» **STATED EXERCISE**:
Reproduce verbatim everything in the material below, from the line containing "How do I perform: Check" down to the line containing "Action: [x=407, y=403]", including both of those lines.

» **MATERIAL TO PROCESS**:

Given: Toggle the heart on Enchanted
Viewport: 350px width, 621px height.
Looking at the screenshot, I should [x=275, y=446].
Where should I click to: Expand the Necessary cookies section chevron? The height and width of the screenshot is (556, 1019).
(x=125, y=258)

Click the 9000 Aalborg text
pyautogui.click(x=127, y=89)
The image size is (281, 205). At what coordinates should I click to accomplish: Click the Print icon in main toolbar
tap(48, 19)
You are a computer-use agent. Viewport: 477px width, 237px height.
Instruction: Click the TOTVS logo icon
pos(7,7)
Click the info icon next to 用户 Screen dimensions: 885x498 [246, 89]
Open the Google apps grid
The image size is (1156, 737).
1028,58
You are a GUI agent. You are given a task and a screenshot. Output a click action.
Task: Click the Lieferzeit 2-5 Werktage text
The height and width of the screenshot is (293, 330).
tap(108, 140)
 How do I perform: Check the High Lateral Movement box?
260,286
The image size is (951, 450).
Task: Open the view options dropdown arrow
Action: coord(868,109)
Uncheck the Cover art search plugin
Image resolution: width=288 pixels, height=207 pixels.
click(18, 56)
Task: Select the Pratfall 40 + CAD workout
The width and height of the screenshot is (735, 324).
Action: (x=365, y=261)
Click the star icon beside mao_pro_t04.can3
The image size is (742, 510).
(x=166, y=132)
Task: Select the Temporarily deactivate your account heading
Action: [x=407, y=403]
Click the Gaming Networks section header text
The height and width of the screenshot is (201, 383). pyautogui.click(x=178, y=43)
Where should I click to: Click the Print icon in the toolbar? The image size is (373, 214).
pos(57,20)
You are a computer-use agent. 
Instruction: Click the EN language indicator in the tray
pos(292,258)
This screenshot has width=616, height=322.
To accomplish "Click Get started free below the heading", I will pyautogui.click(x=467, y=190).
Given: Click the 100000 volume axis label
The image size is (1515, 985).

» **RESULT OF THE EXERCISE**:
 How do I perform: Check the High Lateral Movement box?
260,286
The image size is (951, 450).
Task: Open the view options dropdown arrow
Action: coord(868,109)
Uncheck the Cover art search plugin
Image resolution: width=288 pixels, height=207 pixels.
click(18, 56)
Task: Select the Pratfall 40 + CAD workout
The width and height of the screenshot is (735, 324).
Action: (x=365, y=261)
Click the star icon beside mao_pro_t04.can3
The image size is (742, 510).
(x=166, y=132)
Task: Select the Temporarily deactivate your account heading
Action: [x=407, y=403]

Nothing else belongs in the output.